When I decided to stop trying to push the ‘blended family’ thing and stayed out of any discussions around behaviour and expectations etc. it was a huge weight off my mind. There was no point me worrying about the emotional or physical effects of decisions they both made for their DCs, which I had no control over. Having felt like I was banging my head against a wall for many years I now have a friendly but distant relationship with his DCs, much like I do with the DCs of my friends, or the friends of my DC. I give them a hug when I see them and ask them what they’ve been up to etc but I don’t parent them and I don’t get involved when I’m told about things that my kids wouldn’t get away with. I just nod and look sympathetic Grin

RUSU92 · 06/05/2020 15:08

But not really giving any tips on how to ease the transition when he stays? That’s what I’m meaning x

Leave it to his dad to manage. Make some dinner, play with your DD, get on with some work, go for a walk. Literally anything, but don’t take the emotional burden of managing the transition of his son into your home, that’s his job. And if he’s expecting you to do it, don’t! He can’t have all the help and support of another parent around, but not give you the respect of treating you as another parent the rest of the time. Leave it to him to manage his DS 100% and see how things work out.

Hjp84 · 06/05/2020 15:10

Maybe I will just stay out of the way then next time they stay. The other 3 are fine really so I suppose as you say it might be easier for me to just let James and his dad work it out when James becomes distressed and/or violent towards his siblings and his dad.

I suppose the lack of routine with being away from school probably is t helping much either. Hopefully things will improve soon In Both houses. Thanks for everybody’s time and ideas. Food for thought...
stay safe in these strange times Smile

OP posts:
RUSU92 · 06/05/2020 15:10

That might sound harsh, but you have a long road ahead and you need to protect yourself and your DD as much as you can.

I recommend a book called StepMonster, which gave me ‘permission’ to step away and not try to make this into a blended family, but to appreciate that all of our situations are different and you have to work with what/whom you have.

Dozer · 06/05/2020 15:10

ways you would “ease the transition” would be to take things much, much slower with respect to all the DC meeting and spending time with you/your DP, each other, and living together! Taking steps backwards and pacing better, to reduce change/stress for the DC.

Hjp84 · 06/05/2020 15:11

Thanks I will give it a look

OP posts:
Hjp84 · 06/05/2020 15:13

Thanks Dozer this is the plan but as I said earlier these hinges aren’t instant. Thanks for your help

OP posts:
AgentJohnson · 06/05/2020 15:53

For example I found out the other day that he (partner) and ex wife had told James that he only had to stay with us every fortnight. Yet I was told two weeks later.

I assume that both know of your experience with autism, yet the above still happened.

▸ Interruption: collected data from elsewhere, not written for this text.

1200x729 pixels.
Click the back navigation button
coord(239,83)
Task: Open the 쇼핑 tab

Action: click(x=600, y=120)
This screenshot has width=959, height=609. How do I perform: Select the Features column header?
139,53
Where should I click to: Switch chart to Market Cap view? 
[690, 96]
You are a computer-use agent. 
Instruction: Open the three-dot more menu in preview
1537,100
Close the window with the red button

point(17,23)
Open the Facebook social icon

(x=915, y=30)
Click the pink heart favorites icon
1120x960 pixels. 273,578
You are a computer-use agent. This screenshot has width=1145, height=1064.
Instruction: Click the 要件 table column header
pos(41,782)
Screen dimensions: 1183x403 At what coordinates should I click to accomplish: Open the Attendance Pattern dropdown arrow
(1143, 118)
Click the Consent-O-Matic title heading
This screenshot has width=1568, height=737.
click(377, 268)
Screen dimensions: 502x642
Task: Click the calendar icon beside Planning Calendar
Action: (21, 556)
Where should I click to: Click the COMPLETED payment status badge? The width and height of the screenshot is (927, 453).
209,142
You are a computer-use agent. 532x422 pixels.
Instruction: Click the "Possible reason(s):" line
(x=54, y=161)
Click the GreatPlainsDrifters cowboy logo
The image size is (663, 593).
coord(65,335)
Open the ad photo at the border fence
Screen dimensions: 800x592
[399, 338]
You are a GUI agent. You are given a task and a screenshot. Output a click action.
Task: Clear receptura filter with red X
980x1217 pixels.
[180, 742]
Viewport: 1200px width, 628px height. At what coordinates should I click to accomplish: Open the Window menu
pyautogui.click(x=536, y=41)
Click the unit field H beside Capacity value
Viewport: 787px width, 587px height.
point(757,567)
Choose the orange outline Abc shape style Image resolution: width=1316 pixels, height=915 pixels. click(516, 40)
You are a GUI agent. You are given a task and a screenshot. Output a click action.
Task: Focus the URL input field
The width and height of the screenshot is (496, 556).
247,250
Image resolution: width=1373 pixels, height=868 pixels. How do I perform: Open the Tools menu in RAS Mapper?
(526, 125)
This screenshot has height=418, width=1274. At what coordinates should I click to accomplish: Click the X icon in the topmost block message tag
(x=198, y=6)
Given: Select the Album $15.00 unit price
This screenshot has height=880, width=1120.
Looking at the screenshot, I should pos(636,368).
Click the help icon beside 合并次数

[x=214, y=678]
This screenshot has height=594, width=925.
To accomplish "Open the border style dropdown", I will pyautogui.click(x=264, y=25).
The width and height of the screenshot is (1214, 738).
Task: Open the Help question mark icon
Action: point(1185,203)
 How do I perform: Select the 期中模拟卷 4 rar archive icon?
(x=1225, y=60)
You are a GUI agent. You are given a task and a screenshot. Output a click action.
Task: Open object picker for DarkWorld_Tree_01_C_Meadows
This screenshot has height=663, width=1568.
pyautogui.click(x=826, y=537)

You can canvas as many opinions as you like but nothing suggests that your bf and the boy’s mother want your input.

Take a massive step back, at present no one is asking for your advice.

Incidentally, how much contact did you have with James prior to your bf moving in?

rosiepony · 06/05/2020 16:22

What’s the problem if the wife isn’t there? Can’t you use that time to focus on your daughter?

Gosh, my Dd is 23 and even now I make DP stay away a couple of nights a week so I can focus on here and have time just us.